Authored by Rick Huijbregts
This blog is the first in a two-part series from our Global Leaders Forum #EducationNow track. Stay tuned for Part II next week.
Navigating a New World
The education sector is facing a time of unparalleled digital transformation. Learners are counting on us to reimagine relevant physical, digital, and experiential learning environments, experiences, and campuses – and we must deliver.
Meet George Brown College
I lead Strategy & Innovation at George Brown College, a Canadian public institution of applied learning and sciences in downtown Toronto. Across two million square feet in our three urban campuses we serve 34,000 full- and part-time students through post-secondary programming and another 64,000 through continuing and distance education. Our team consists of 5,300 full-time and part-time faculty and staff.

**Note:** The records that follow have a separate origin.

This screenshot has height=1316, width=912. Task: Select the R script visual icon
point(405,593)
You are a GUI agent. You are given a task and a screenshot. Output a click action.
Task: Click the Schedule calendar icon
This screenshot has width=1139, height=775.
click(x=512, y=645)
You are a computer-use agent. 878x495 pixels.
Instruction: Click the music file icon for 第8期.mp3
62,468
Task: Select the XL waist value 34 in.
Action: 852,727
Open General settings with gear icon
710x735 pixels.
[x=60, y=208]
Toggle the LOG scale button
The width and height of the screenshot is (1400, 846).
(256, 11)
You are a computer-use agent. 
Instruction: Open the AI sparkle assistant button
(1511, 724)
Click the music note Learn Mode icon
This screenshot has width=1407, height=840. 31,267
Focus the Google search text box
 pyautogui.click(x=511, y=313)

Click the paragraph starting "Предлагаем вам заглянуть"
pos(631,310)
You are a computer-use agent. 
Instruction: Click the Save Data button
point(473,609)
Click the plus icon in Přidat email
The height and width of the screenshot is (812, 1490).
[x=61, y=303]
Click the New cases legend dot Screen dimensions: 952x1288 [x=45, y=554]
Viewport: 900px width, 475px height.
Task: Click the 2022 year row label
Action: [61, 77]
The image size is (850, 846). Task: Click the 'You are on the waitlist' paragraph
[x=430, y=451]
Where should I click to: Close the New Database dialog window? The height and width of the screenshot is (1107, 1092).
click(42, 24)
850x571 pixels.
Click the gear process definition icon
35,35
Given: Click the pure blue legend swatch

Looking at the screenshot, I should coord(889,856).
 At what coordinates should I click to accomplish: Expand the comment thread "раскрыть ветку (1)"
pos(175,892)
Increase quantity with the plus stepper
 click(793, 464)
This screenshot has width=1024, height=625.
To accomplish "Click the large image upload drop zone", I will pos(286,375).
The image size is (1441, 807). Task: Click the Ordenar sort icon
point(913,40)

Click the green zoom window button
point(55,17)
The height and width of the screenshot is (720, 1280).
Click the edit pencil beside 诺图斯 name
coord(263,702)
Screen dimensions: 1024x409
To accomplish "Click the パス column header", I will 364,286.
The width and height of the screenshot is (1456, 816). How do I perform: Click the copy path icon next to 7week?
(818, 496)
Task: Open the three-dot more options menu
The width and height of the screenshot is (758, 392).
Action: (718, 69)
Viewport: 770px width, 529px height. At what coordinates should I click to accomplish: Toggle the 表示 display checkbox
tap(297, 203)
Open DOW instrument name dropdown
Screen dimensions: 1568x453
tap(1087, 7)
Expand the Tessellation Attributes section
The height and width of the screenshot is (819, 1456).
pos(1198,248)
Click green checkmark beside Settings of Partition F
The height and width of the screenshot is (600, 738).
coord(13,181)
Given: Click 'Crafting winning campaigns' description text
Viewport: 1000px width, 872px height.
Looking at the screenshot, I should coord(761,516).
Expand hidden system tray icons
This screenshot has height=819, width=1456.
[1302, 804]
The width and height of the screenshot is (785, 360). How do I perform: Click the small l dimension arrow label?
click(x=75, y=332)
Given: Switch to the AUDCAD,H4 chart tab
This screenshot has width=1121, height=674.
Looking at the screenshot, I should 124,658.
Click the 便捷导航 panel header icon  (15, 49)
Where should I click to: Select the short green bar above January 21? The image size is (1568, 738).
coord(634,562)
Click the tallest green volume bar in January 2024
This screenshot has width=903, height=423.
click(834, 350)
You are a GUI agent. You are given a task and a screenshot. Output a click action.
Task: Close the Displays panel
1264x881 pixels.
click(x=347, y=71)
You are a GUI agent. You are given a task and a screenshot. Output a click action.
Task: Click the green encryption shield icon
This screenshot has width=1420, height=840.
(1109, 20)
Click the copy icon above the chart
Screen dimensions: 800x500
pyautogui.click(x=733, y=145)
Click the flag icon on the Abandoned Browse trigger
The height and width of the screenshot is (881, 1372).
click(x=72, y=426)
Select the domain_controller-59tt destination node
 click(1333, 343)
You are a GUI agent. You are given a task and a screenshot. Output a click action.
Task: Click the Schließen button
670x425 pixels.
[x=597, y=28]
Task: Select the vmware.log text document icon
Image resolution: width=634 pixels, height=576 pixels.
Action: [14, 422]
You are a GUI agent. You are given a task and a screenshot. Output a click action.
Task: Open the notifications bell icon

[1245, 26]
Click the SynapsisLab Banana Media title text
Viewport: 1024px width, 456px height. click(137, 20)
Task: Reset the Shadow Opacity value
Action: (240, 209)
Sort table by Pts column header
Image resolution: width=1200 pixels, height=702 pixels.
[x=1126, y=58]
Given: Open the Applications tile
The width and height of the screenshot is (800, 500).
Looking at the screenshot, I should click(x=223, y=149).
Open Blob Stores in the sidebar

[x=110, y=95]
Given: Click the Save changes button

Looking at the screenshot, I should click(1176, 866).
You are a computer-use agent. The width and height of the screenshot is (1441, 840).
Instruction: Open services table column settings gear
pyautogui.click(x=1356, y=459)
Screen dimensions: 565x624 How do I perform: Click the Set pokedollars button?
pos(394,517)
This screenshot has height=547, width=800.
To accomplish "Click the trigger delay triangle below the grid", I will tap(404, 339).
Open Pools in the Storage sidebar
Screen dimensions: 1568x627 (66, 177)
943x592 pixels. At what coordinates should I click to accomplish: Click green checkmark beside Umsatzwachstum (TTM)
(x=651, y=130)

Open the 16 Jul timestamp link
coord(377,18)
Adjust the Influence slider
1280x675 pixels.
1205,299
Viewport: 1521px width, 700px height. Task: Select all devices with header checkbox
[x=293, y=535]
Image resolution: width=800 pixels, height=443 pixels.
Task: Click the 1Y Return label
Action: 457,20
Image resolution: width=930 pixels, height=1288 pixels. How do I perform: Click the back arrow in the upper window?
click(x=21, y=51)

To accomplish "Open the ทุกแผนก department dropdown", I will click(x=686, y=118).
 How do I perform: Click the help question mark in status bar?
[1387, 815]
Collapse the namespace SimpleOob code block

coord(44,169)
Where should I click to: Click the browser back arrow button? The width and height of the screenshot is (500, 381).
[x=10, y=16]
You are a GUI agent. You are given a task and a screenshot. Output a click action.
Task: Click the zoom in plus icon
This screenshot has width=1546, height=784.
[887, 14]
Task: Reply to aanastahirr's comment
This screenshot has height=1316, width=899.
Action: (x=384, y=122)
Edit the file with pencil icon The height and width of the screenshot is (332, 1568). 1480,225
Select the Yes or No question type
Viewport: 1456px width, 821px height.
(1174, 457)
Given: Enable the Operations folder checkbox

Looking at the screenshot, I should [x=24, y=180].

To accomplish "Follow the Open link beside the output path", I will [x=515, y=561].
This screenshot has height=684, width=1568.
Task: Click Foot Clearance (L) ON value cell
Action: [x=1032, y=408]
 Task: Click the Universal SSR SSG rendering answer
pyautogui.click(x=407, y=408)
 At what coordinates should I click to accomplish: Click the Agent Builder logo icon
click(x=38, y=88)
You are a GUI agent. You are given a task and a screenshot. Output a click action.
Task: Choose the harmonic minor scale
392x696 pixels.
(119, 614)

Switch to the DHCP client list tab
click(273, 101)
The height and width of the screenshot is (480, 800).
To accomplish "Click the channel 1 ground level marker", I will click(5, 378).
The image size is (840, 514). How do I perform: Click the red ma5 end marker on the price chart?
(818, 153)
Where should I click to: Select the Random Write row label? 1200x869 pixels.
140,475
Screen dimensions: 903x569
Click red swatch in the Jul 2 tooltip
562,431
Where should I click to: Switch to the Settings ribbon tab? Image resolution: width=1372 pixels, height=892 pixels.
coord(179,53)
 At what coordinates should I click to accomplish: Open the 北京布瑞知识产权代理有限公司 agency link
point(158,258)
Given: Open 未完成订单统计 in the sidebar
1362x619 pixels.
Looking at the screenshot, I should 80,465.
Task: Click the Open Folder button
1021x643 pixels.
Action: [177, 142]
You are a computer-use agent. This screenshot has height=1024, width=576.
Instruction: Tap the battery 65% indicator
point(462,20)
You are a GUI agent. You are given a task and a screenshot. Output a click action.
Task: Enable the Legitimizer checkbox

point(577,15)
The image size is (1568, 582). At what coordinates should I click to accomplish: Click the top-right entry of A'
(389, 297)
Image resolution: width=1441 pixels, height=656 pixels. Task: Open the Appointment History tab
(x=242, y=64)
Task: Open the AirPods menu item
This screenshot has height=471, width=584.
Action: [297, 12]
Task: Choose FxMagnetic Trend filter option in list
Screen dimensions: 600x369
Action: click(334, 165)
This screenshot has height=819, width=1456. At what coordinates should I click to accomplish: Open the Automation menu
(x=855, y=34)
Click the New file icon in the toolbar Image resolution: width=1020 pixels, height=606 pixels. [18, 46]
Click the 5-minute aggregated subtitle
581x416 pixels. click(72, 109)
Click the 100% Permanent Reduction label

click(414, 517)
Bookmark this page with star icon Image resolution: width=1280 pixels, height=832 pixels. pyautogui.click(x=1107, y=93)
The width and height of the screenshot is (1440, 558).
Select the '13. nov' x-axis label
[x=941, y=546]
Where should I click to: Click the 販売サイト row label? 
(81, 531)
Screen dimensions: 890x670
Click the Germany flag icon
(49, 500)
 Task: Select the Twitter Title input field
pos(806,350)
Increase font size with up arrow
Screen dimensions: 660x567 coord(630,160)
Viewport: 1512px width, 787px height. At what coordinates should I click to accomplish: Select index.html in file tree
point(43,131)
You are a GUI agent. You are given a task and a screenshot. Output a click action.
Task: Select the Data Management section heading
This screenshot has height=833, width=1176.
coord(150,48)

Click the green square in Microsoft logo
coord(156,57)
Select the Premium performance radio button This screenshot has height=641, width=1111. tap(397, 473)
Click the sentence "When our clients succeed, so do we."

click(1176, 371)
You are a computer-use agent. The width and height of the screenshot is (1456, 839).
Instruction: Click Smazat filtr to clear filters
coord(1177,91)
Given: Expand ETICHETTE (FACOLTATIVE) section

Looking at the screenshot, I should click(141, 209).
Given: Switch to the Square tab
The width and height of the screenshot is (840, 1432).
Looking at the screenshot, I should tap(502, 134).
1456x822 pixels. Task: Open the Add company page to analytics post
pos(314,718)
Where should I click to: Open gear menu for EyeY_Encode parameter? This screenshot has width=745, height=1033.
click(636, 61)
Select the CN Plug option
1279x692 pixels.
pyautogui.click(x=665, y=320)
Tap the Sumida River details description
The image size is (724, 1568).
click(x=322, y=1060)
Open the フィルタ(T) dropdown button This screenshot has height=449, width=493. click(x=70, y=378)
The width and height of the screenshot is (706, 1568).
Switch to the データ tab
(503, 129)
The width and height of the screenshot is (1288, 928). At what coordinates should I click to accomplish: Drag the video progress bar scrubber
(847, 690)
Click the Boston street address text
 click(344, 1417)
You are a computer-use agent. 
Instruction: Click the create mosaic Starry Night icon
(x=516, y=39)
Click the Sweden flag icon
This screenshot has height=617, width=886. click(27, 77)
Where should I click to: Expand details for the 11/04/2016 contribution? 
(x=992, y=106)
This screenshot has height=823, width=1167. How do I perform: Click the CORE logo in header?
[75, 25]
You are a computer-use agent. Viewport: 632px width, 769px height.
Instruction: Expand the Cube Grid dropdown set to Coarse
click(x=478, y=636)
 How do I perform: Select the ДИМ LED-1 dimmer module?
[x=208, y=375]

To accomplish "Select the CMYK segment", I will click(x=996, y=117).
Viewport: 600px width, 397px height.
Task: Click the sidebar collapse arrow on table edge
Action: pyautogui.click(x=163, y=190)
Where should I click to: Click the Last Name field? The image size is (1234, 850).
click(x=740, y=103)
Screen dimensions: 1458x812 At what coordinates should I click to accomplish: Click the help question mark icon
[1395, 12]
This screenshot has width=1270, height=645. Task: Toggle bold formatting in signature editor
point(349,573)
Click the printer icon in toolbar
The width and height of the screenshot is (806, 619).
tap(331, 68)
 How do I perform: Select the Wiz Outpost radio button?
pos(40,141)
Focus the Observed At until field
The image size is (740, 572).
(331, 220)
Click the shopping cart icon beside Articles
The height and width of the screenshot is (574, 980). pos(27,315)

As a public institution, we receive approximately 33% of our annual operation budget from our provincial government, with the rest coming from student fees, tuition, limited federal funding and international revenues. Over the past decade, our operating costs increased by 62% while government funding went up 19%, widening our funding gap significantly.
Growing student demands, limited space at our urban campuses, increasing costs, decreased funding, a massive need to modernize and transform our digital infrastructure… This is our reality.
Like every other educational institution, we feel the pressures of our changing environment every day. Digital, environmental, demographic, competitive, and pandemic-driven factors are reshaping our landscape at a staggering pace, forcing us to evolve and transform.
The Rapidly Evolving Landscape
We need to deliver cutting-edge experiences to a student body that is evolving faster than we can comprehend. Today’s learners are digital natives – and as such, they expect new, innovative, and personalized services. But the average age of our faculty and leadership is significantly higher than the millennial generation.
We ask ourselves: are we really connected with what our learners want and need, and how they learn? Are we ready for the next generation of learners?
Competition is increasing, not only among colleges and universities, but the bootcamps, incubators and accelerators, online learning services, private career colleges, and an increasingly sophisticated private sector that is investing heavily in their own employee training and development. The ongoing democratization of knowledge is removing higher education institutions from the centre of learning.
Employers are looking for agile, cutting-edge talent to aid them in their transformation journeys. The business of education is continuously disrupted, transformed, empowered, and enabled by digital innovation.
Together, as a higher education sector, we have a huge task at hand: to embrace and shepherd disruption to chart the path to a new future that keeps us relevant.